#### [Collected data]
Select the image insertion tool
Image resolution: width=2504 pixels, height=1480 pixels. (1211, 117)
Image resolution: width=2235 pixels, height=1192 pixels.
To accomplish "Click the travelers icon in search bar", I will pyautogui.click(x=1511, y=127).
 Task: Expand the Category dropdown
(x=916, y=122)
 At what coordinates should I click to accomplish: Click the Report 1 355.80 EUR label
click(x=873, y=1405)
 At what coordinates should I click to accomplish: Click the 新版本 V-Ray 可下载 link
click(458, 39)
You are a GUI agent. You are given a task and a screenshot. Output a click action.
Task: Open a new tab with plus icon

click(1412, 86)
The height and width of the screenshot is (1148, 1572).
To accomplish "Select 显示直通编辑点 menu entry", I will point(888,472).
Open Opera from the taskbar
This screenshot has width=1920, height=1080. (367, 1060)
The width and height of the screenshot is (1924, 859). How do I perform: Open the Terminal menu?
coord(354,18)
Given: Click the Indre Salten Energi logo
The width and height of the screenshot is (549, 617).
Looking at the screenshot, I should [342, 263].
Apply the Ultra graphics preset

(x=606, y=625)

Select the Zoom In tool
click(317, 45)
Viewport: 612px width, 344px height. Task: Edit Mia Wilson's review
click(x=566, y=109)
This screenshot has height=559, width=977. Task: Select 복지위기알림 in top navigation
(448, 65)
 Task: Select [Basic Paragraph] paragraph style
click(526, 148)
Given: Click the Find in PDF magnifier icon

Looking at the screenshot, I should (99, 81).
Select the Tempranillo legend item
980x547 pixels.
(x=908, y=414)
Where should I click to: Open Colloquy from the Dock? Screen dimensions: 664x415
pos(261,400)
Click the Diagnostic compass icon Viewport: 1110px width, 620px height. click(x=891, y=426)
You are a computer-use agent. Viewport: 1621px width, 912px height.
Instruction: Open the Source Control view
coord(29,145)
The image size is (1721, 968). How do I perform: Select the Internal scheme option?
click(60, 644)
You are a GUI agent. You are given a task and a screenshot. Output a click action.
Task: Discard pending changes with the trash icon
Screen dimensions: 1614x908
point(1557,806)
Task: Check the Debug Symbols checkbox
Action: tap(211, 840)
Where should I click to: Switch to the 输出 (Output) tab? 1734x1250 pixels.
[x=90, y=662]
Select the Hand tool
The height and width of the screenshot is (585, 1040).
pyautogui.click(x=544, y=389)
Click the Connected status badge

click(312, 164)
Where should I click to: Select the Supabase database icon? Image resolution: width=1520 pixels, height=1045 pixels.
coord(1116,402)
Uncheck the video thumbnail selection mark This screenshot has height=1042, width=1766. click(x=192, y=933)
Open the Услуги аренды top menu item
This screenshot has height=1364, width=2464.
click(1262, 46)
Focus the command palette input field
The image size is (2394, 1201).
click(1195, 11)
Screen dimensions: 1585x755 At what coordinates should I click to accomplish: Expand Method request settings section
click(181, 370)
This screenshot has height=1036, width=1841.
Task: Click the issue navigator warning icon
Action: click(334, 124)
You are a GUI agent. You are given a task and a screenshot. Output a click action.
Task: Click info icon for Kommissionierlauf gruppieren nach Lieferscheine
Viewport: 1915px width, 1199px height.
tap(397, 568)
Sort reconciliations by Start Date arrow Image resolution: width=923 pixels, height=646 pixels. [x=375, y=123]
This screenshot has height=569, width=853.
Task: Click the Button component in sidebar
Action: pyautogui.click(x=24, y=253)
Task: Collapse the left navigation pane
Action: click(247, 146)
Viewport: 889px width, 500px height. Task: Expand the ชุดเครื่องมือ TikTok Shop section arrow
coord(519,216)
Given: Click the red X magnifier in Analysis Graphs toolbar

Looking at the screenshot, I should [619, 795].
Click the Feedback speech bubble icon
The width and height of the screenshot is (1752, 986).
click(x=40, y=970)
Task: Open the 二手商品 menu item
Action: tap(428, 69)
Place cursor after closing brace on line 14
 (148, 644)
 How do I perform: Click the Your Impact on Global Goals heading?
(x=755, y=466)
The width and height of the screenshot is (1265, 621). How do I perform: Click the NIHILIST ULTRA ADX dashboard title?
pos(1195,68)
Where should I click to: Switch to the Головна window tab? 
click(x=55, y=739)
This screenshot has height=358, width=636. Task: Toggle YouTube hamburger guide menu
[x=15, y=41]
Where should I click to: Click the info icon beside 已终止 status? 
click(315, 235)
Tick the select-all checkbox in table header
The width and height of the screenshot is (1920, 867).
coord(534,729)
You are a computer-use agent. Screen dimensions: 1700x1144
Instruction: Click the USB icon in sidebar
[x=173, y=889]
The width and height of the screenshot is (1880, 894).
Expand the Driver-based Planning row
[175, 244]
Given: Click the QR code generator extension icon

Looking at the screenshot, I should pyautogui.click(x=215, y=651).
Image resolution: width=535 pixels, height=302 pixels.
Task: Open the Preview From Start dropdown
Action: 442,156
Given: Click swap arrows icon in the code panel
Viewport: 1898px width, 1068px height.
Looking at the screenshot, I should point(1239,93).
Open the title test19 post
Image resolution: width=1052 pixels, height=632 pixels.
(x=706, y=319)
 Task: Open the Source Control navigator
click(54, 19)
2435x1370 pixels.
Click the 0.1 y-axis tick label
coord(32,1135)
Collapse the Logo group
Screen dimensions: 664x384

#### [Task item]
A full, exact repeat of the entries above is required.

#### [Output of the task]
Select the image insertion tool
Image resolution: width=2504 pixels, height=1480 pixels. (1211, 117)
Image resolution: width=2235 pixels, height=1192 pixels.
To accomplish "Click the travelers icon in search bar", I will pyautogui.click(x=1511, y=127).
 Task: Expand the Category dropdown
(x=916, y=122)
 At what coordinates should I click to accomplish: Click the Report 1 355.80 EUR label
click(x=873, y=1405)
 At what coordinates should I click to accomplish: Click the 新版本 V-Ray 可下载 link
click(458, 39)
You are a GUI agent. You are given a task and a screenshot. Output a click action.
Task: Open a new tab with plus icon

click(1412, 86)
The height and width of the screenshot is (1148, 1572).
To accomplish "Select 显示直通编辑点 menu entry", I will point(888,472).
Open Opera from the taskbar
This screenshot has width=1920, height=1080. (367, 1060)
The width and height of the screenshot is (1924, 859). How do I perform: Open the Terminal menu?
coord(354,18)
Given: Click the Indre Salten Energi logo
The width and height of the screenshot is (549, 617).
Looking at the screenshot, I should [342, 263].
Apply the Ultra graphics preset

(x=606, y=625)

Select the Zoom In tool
click(317, 45)
Viewport: 612px width, 344px height. Task: Edit Mia Wilson's review
click(x=566, y=109)
This screenshot has height=559, width=977. Task: Select 복지위기알림 in top navigation
(448, 65)
 Task: Select [Basic Paragraph] paragraph style
click(526, 148)
Given: Click the Find in PDF magnifier icon

Looking at the screenshot, I should (99, 81).
Select the Tempranillo legend item
980x547 pixels.
(x=908, y=414)
Where should I click to: Open Colloquy from the Dock? Screen dimensions: 664x415
pos(261,400)
Click the Diagnostic compass icon Viewport: 1110px width, 620px height. click(x=891, y=426)
You are a computer-use agent. Viewport: 1621px width, 912px height.
Instruction: Open the Source Control view
coord(29,145)
The image size is (1721, 968). How do I perform: Select the Internal scheme option?
click(60, 644)
You are a GUI agent. You are given a task and a screenshot. Output a click action.
Task: Discard pending changes with the trash icon
Screen dimensions: 1614x908
point(1557,806)
Task: Check the Debug Symbols checkbox
Action: tap(211, 840)
Where should I click to: Switch to the 输出 (Output) tab? 1734x1250 pixels.
[x=90, y=662]
Select the Hand tool
The height and width of the screenshot is (585, 1040).
pyautogui.click(x=544, y=389)
Click the Connected status badge

click(312, 164)
Where should I click to: Select the Supabase database icon? Image resolution: width=1520 pixels, height=1045 pixels.
coord(1116,402)
Uncheck the video thumbnail selection mark This screenshot has height=1042, width=1766. click(x=192, y=933)
Open the Услуги аренды top menu item
This screenshot has height=1364, width=2464.
click(1262, 46)
Focus the command palette input field
The image size is (2394, 1201).
click(1195, 11)
Screen dimensions: 1585x755 At what coordinates should I click to accomplish: Expand Method request settings section
click(181, 370)
This screenshot has height=1036, width=1841.
Task: Click the issue navigator warning icon
Action: click(334, 124)
You are a GUI agent. You are given a task and a screenshot. Output a click action.
Task: Click info icon for Kommissionierlauf gruppieren nach Lieferscheine
Viewport: 1915px width, 1199px height.
tap(397, 568)
Sort reconciliations by Start Date arrow Image resolution: width=923 pixels, height=646 pixels. [x=375, y=123]
This screenshot has height=569, width=853.
Task: Click the Button component in sidebar
Action: pyautogui.click(x=24, y=253)
Task: Collapse the left navigation pane
Action: click(247, 146)
Viewport: 889px width, 500px height. Task: Expand the ชุดเครื่องมือ TikTok Shop section arrow
coord(519,216)
Given: Click the red X magnifier in Analysis Graphs toolbar

Looking at the screenshot, I should [619, 795].
Click the Feedback speech bubble icon
The width and height of the screenshot is (1752, 986).
click(x=40, y=970)
Task: Open the 二手商品 menu item
Action: tap(428, 69)
Place cursor after closing brace on line 14
 (148, 644)
 How do I perform: Click the Your Impact on Global Goals heading?
(x=755, y=466)
The width and height of the screenshot is (1265, 621). How do I perform: Click the NIHILIST ULTRA ADX dashboard title?
pos(1195,68)
Where should I click to: Switch to the Головна window tab? 
click(x=55, y=739)
This screenshot has height=358, width=636. Task: Toggle YouTube hamburger guide menu
[x=15, y=41]
Where should I click to: Click the info icon beside 已终止 status? 
click(315, 235)
Tick the select-all checkbox in table header
The width and height of the screenshot is (1920, 867).
coord(534,729)
You are a computer-use agent. Screen dimensions: 1700x1144
Instruction: Click the USB icon in sidebar
[x=173, y=889]
The width and height of the screenshot is (1880, 894).
Expand the Driver-based Planning row
[175, 244]
Given: Click the QR code generator extension icon

Looking at the screenshot, I should pyautogui.click(x=215, y=651).
Image resolution: width=535 pixels, height=302 pixels.
Task: Open the Preview From Start dropdown
Action: 442,156
Given: Click swap arrows icon in the code panel
Viewport: 1898px width, 1068px height.
Looking at the screenshot, I should point(1239,93).
Open the title test19 post
Image resolution: width=1052 pixels, height=632 pixels.
(x=706, y=319)
 Task: Open the Source Control navigator
click(54, 19)
2435x1370 pixels.
Click the 0.1 y-axis tick label
coord(32,1135)
Collapse the Logo group
Screen dimensions: 664x384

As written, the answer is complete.